PROBLEM STATEMENT: Begin at the line containing "This screenshot has height=750, width=1920." and give again every line to the end of the records, exactly, without the pictures.

□ □ □

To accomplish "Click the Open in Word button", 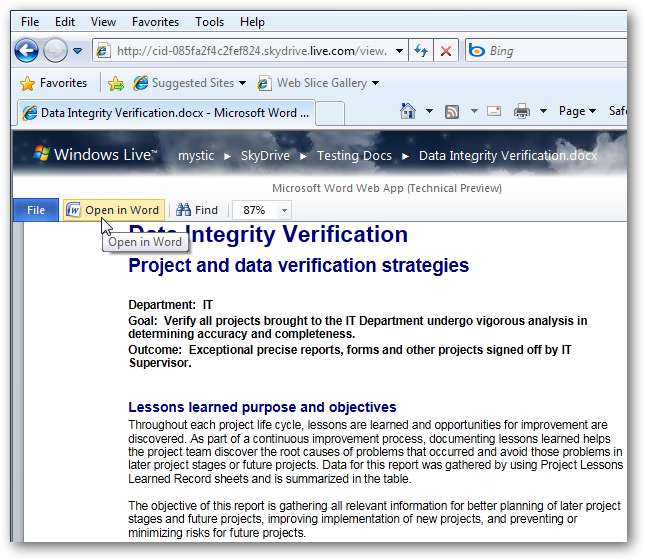I will [113, 210].
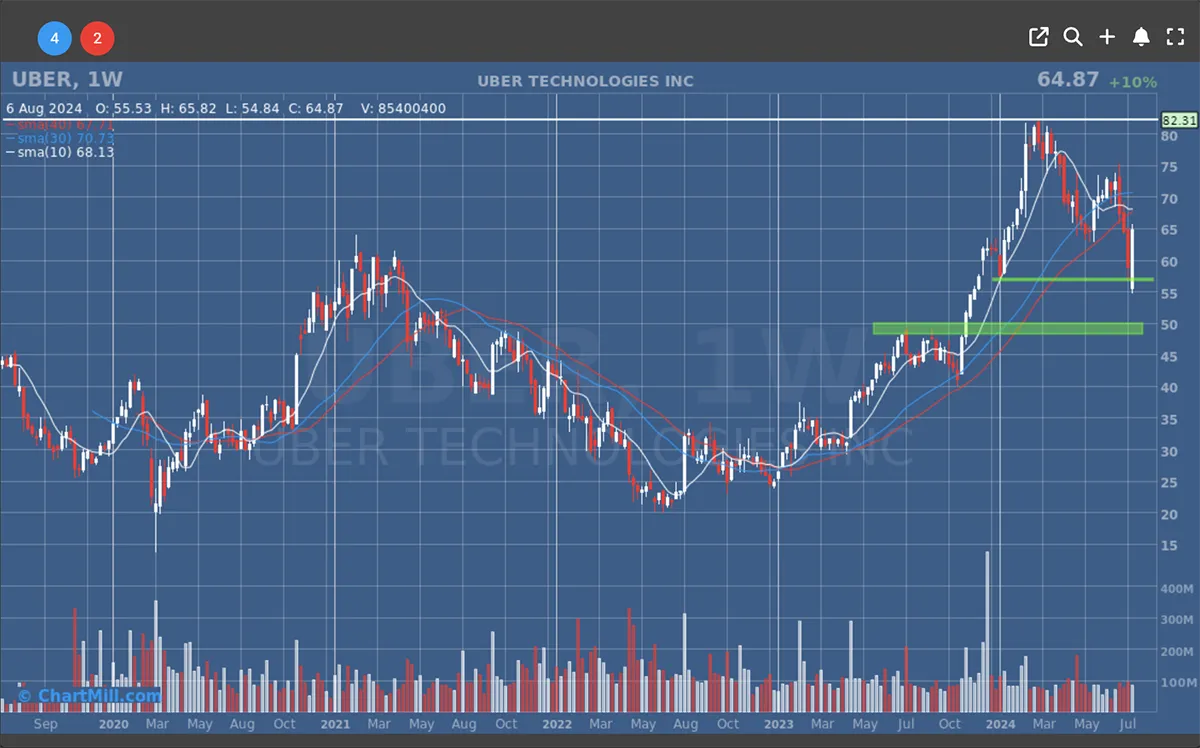Open chart in external window icon

point(1039,37)
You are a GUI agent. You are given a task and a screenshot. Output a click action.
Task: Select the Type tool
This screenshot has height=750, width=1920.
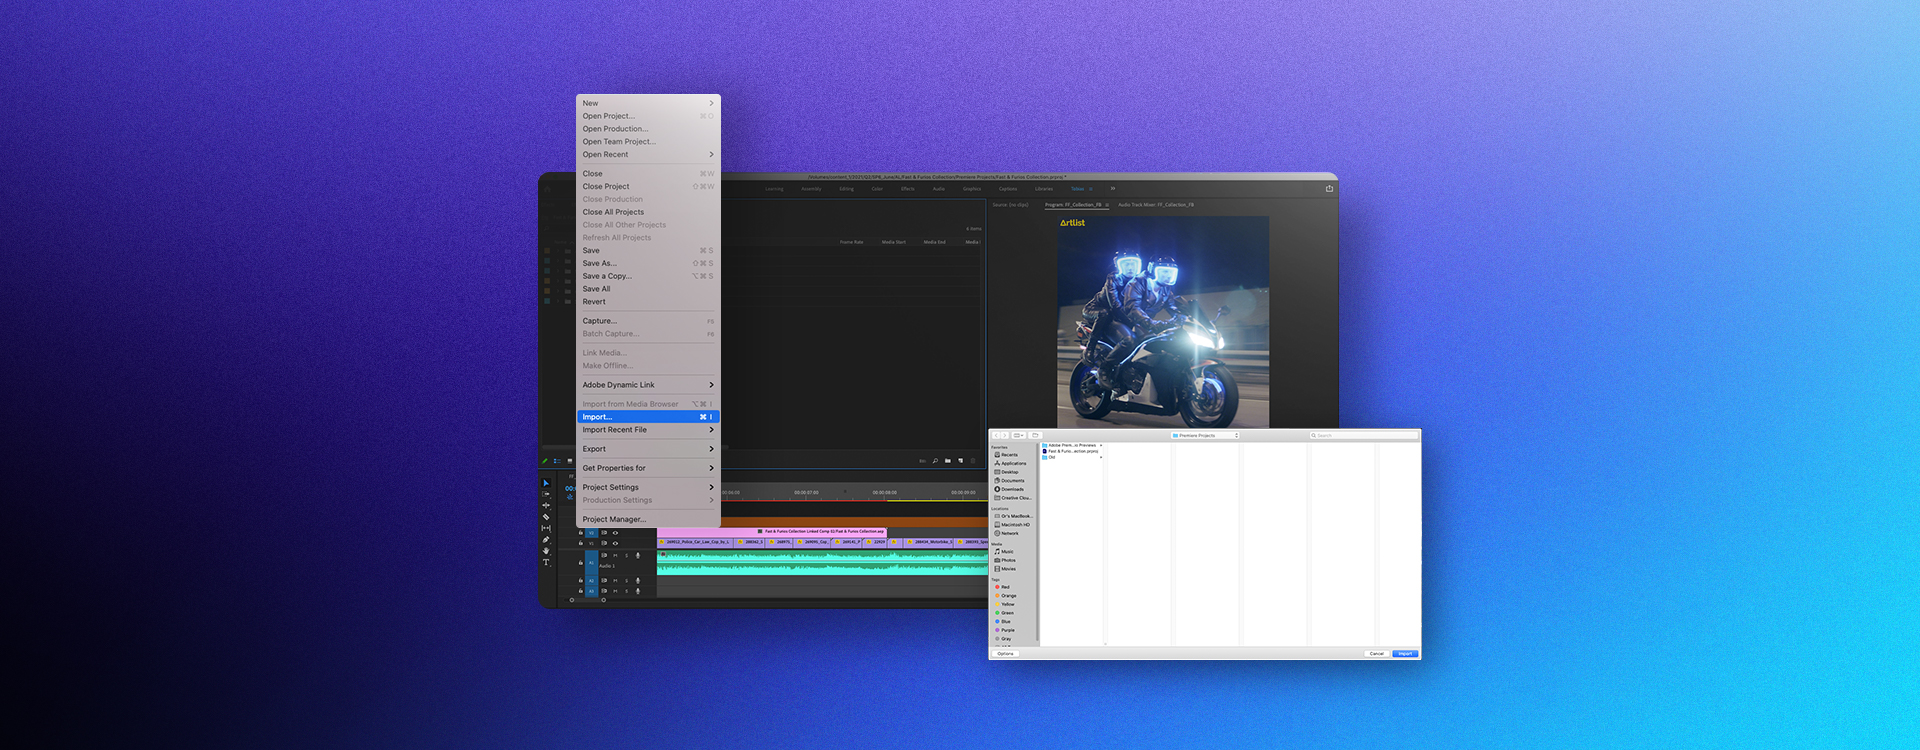[x=546, y=562]
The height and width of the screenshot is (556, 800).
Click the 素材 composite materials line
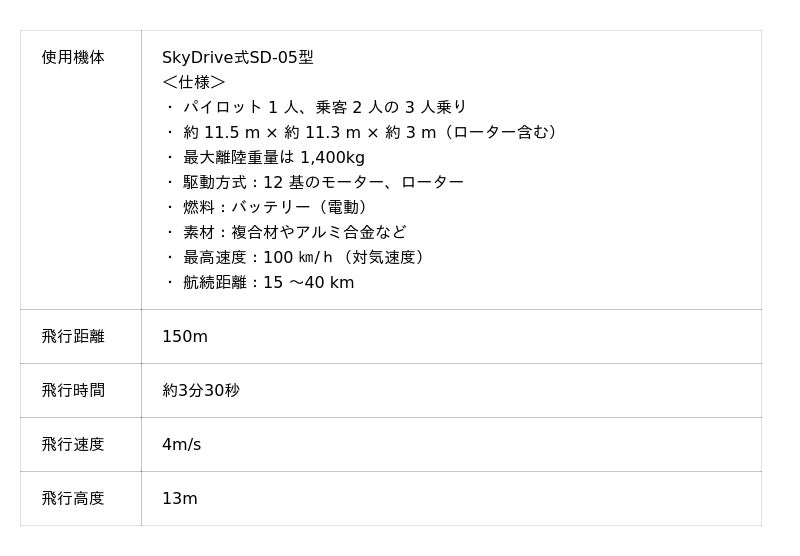pos(294,232)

□ □ □

ANSWER SPACE:
This screenshot has height=750, width=1920.
[x=546, y=562]
The height and width of the screenshot is (556, 800).
Click the 素材 composite materials line
pos(294,232)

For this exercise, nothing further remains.